Let $x \in \mathbb{R}^n$ and $0 \neq a \in \mathbb{R}^n$ be a given vector and $b$ be a scalar such that the half-space defined by $a^{\top}x \leq b$ always include $0$.
Question
1- Is there any relationship between $z=\arg\min_{a^{\top}v \leq b}\|v-x\|^2$ and
$y \in \text{Argmin}_{a^{\top}v \leq b \text{ and } \|v\|_0 \leq s} \|v-x\|^2$ for a given integer $1 \leq s < n$ where $\|v\|_0$ is the number of non-zero elements in $v$?
My try
I can write $z=x -\frac{a^{\top}x-b}{\|a\|^2}$. I can see from the picture that the sparse solution is either on the intersection of the hyperplane and the axis $y^{(2)}$ or just on the axis $y^{(1)}$ . If this is right, how can I rigorously show it?

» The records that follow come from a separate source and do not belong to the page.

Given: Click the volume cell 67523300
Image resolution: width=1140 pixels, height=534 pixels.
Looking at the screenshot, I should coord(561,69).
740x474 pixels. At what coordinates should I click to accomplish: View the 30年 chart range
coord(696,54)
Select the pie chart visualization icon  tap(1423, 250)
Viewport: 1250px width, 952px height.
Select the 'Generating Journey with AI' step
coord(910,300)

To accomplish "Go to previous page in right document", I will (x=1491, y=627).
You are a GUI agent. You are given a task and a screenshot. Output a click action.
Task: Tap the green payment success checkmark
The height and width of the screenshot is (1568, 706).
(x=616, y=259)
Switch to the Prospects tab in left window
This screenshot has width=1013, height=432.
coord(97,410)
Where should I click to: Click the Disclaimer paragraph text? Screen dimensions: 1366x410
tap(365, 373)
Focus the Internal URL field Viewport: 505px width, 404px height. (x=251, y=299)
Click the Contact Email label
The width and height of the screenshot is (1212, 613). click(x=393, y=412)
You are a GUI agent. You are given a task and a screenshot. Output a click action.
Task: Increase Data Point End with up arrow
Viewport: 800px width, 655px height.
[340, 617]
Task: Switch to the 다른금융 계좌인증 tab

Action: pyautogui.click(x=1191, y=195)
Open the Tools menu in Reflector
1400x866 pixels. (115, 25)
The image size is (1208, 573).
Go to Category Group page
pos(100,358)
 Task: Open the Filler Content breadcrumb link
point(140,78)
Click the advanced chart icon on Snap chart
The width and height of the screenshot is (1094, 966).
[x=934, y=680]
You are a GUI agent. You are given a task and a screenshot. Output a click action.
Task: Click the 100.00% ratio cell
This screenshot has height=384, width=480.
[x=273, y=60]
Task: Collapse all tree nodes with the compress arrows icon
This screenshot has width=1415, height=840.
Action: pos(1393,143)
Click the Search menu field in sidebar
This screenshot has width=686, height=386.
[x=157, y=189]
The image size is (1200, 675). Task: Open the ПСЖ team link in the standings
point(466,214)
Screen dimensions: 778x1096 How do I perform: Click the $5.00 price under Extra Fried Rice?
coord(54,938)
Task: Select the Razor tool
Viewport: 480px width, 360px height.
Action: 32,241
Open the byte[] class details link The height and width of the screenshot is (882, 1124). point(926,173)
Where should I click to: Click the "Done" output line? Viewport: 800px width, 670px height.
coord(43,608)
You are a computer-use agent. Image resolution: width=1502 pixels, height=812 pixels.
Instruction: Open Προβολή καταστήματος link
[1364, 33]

Is there any connection between my observation and $z$?
Best Answer
Let's call:
$H$ the hyperplane $a^{\top}x=b$,
$H^-$ the half-space $a^{\top}x \le b$,
$S$ the set $\{v, \|v\|_0 \le s \}$ for a given $s$. $S$ is the union of all vector subspaces generated by any $s$ principal axes among $n$; there are $n \choose s$ such subspaces.
(Note that $S(\text{for }s=1) \subset S(\text{for }s=2) \subset S(\text{for }s=3) \dots$).
So the question is to study $\arg\min_{v \in H^- \cap S} \|v-x\|^2$ and its relationship with $z = \arg\min_{v \in H^-} \|v-x\|^2$.
Define $p(x) = \arg\min_{v \in S} \|v-x\|^2$, i.e. projection of $x$ on the closest point in $S$, which may be one or more points. $p(x)$ is actually $x$ where its $s$ largest (in absolute value) coordinates have been kept and the other coordinates put to $0$.
Let's look at cases.
We could try distinguishing $x \in H^-$ (where $z=x$), from $x \notin H^-$, but it makes no real difference.
Now we distinguish between $p(x) \cap H^- \ne \emptyset$, and $p(x) \cap H^- = \emptyset$:
If $p(x) \cap H^- \ne \emptyset$, $\arg\min_{v \in H^- \cap S} = p(x) \cap H^-$ by definition of $p(x)$ (closest points of $S$ from $x$).
Your drawing is in this case.
If $p(x) \cap H^- = \emptyset$, let's decompose $S \cap H^-$.
$H^-$ is convex.
$S$ is the union of subspaces $C_k$, $k = 1 .. {n \choose s}$. Each of them is convex.
So $S \cap H^- = \bigcup_k (C_k \cap H^-)$ where each $C_k \cap H^-$ is convex.
So the closest point of $C_k \cap H^-$ from $x$ is unique. It is either$^{(*)}$ the orthogonal projection of $x$ on $C_k$, if it is inside $H^-$, or $C_k \cap H$, intersection of the hyperplane with $C_k$.
Then we take the closests of those points to get p(x).
(*) If the orthogonal projection of $x$ on $C_k$ (let's call it $w$) $\notin H^-$, then call $u$ the closest point of $C_k \cap H^-$ from $x$. In the 3-dim plane $P$ defined by $(x, w, u)$, $H$ separates $w$ from $u$ (as $w \notin H^-$ and $u \in H^-$). As $\|w-x\| < \|u-x\|$, and $\|w-x\|$ is minimum distance from $x$ of all points on line $w-u$, $u$ is on $H$ otherwise the point on $H$ would be closer to $x$ than $u$.
In this second case, it is possible that $\arg\min_{v \in H^- \cap S} \|v-x\|^2$ consists in more than one point, some of which are orthogonal projections of $x$ on some subspace $C_k$ of $S$ (and they are in $H^-$), some of which are on some $C_k \cap H$.
Example in $\mathbb R ^2$: $x=(3,5), a=(1,4), b=4, s=1$, closest points from $H^- \cap S$ to $x$ are $(0,1)$ on $H$ and $(3,0)$ inside $H^-$.
There is no significant relationship between $\arg\min_{v \in H^- \cap S} \|v-x\|^2$ and $z = \arg\min_{v \in H^-} \|v-x\|^2$, at least none that I see.
In the (rather simple) example above, $z=(\frac {32} {17}, \frac 9 {17})$ has no relationship with $(0,1)$ and $(3,0)$.